→ **SUPPLIED INFORMATION**
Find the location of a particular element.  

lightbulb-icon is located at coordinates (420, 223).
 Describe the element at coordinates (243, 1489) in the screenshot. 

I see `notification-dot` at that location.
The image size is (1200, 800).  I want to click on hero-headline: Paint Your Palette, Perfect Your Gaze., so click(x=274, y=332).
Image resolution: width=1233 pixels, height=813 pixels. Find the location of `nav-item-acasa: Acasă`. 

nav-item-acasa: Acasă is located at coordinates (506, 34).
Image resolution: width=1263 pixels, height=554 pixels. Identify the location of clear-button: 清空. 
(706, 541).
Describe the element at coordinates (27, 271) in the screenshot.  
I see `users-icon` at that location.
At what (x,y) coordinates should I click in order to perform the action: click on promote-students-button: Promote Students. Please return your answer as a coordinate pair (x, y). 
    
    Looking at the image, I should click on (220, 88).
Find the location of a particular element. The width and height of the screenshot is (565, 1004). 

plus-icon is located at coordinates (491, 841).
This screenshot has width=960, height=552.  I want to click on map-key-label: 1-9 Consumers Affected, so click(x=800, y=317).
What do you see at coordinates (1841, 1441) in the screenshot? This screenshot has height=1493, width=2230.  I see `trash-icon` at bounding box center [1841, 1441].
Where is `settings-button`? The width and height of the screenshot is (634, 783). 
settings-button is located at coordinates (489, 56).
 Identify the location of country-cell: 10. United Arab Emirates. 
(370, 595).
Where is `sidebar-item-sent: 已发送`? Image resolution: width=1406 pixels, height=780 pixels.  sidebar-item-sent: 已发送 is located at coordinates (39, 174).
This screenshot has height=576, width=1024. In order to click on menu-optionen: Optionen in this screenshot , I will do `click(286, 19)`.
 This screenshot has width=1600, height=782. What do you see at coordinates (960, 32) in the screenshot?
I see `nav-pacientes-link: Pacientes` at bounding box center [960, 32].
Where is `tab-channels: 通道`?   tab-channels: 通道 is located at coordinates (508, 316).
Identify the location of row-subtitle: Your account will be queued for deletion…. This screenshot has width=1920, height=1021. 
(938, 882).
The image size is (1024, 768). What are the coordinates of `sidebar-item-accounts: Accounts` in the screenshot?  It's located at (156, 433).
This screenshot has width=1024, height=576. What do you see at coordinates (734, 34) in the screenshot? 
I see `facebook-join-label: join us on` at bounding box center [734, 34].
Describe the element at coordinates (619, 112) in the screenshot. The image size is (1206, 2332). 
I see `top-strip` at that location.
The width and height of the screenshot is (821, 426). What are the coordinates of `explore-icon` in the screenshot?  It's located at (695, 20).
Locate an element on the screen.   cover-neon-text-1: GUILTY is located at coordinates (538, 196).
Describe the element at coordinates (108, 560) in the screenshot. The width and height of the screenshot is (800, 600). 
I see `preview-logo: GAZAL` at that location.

→ **WHAT NEEDS TO BE DONE**
Switch "Identify the location of" to "Point out where to find" throughout the records above and write them out again with nothing else changed.

→ **TASK OUTPUT**
Find the location of a particular element.  

lightbulb-icon is located at coordinates (420, 223).
 Describe the element at coordinates (243, 1489) in the screenshot. 

I see `notification-dot` at that location.
The image size is (1200, 800).  I want to click on hero-headline: Paint Your Palette, Perfect Your Gaze., so click(x=274, y=332).
Image resolution: width=1233 pixels, height=813 pixels. Find the location of `nav-item-acasa: Acasă`. 

nav-item-acasa: Acasă is located at coordinates (506, 34).
Image resolution: width=1263 pixels, height=554 pixels. Point out where to find clear-button: 清空. 
(706, 541).
Describe the element at coordinates (27, 271) in the screenshot.  
I see `users-icon` at that location.
At what (x,y) coordinates should I click in order to perform the action: click on promote-students-button: Promote Students. Please return your answer as a coordinate pair (x, y). 
    
    Looking at the image, I should click on (220, 88).
Find the location of a particular element. The width and height of the screenshot is (565, 1004). 

plus-icon is located at coordinates (491, 841).
This screenshot has width=960, height=552.  I want to click on map-key-label: 1-9 Consumers Affected, so click(x=800, y=317).
What do you see at coordinates (1841, 1441) in the screenshot? This screenshot has height=1493, width=2230.  I see `trash-icon` at bounding box center [1841, 1441].
Where is `settings-button`? The width and height of the screenshot is (634, 783). 
settings-button is located at coordinates (489, 56).
 Point out where to find country-cell: 10. United Arab Emirates. 
(370, 595).
Where is `sidebar-item-sent: 已发送`? Image resolution: width=1406 pixels, height=780 pixels.  sidebar-item-sent: 已发送 is located at coordinates (39, 174).
This screenshot has height=576, width=1024. In order to click on menu-optionen: Optionen in this screenshot , I will do `click(286, 19)`.
 This screenshot has width=1600, height=782. What do you see at coordinates (960, 32) in the screenshot?
I see `nav-pacientes-link: Pacientes` at bounding box center [960, 32].
Where is `tab-channels: 通道`?   tab-channels: 通道 is located at coordinates (508, 316).
Point out where to find row-subtitle: Your account will be queued for deletion…. This screenshot has width=1920, height=1021. 
(938, 882).
The image size is (1024, 768). What are the coordinates of `sidebar-item-accounts: Accounts` in the screenshot?  It's located at (156, 433).
This screenshot has width=1024, height=576. What do you see at coordinates (734, 34) in the screenshot? 
I see `facebook-join-label: join us on` at bounding box center [734, 34].
Describe the element at coordinates (619, 112) in the screenshot. The image size is (1206, 2332). 
I see `top-strip` at that location.
The width and height of the screenshot is (821, 426). What are the coordinates of `explore-icon` in the screenshot?  It's located at (695, 20).
Locate an element on the screen.   cover-neon-text-1: GUILTY is located at coordinates (538, 196).
Describe the element at coordinates (108, 560) in the screenshot. The width and height of the screenshot is (800, 600). 
I see `preview-logo: GAZAL` at that location.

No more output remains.